= Bronwyn Kidd =

Australian woman fashion, portrait and fine art photographer

Bronwyn Kidd (born 1969) is an Australian photographer known for fashion and portraiture.

==Early life==
Bronwyn Kidd was born in Melbourne in 1969 to Robert Kidd, a butcher, and Barbara Kidd (née Wilson). She undertook her upper-secondary education at Ivanhoe Girls' Grammar School 1983–1986, where, using her father's Pentax ME II Super, her interest in photography began. Moving up to a Canon F1 at RMIT University she undertook a Bachelor of Arts 1987–1989. There, lecturer Alex Syndikas introduced her to the work of Sarah Moon and she discovered Cecil Beaton, Norman Parkinson and Athol Shmith, all of whose works were an influence on her.

==Career==

=== Fashion ===
Eager to begin a career, Kidd left art school early, and she took work as an assistant to local fashion photographers. She soon moved to the United Kingdom, in 1992, where she worked with fellow Australian Polly Borland and fashion photographer Clive Arrowsmith. At barely 23 years of age she was taken on by the Queen's couturier Sir Hardy Amies to shoot exclusively for his Savile Row seasonal collections and advertising. For these, she started to use a medium-format Rollei and hired famed British model Paula Hamilton.

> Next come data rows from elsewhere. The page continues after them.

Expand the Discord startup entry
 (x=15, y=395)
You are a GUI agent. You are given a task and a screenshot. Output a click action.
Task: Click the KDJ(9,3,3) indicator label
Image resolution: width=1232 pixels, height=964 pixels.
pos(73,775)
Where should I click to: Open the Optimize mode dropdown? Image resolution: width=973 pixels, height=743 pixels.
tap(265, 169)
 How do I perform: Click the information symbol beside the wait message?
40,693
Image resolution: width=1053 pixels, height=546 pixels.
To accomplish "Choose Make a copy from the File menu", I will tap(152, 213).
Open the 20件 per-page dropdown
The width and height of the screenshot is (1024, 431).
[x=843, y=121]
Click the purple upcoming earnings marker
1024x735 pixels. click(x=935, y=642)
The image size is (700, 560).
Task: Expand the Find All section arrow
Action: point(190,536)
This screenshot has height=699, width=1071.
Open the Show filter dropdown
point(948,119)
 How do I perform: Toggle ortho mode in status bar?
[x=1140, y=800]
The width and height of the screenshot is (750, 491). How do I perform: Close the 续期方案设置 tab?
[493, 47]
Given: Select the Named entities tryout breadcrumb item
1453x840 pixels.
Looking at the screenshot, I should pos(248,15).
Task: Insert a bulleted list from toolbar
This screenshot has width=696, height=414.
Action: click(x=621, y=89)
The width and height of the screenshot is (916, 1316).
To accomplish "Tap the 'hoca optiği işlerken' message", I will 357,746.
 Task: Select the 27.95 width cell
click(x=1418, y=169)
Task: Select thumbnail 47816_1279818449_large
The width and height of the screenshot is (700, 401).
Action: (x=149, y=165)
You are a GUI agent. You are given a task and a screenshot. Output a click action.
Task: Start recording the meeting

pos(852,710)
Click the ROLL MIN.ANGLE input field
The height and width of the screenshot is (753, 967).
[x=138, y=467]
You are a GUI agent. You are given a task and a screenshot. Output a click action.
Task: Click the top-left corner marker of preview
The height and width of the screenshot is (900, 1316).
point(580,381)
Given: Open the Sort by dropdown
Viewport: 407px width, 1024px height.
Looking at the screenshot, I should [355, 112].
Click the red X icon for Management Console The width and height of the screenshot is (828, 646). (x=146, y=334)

Kidd has expressed her angle on fashion as an admiration of beauty rather than mere 'sexiness'. The magazines in which her fashion photography was published include Harper's Bazaar, Queen, Tatler, Marie Claire UK, Sainsbury's Magazine, Day Four, Wedding and Home Magazine, The London Magazine, and The Saturday Times.

=== Portraitist ===
Since 1988 a number of her portraits of fashion designers, including Bella Freud, Bruce Oldfield (OBE), Caroline Charles and shoe designer Jimmy Choo have been on exhibition at, and are held in, the National Portrait Gallery, London. Her portrait of John Cleese appeared on the cover of the BBC publication The Human Face. Of portraiture, Kidd has said;

"I have had wondrous conversations with people that I may never have met in my lifetime, let alone had dialogue with if I did not have a camera in my hand. The camera serves in many ways as a rite of passage, a privilege, an invitation."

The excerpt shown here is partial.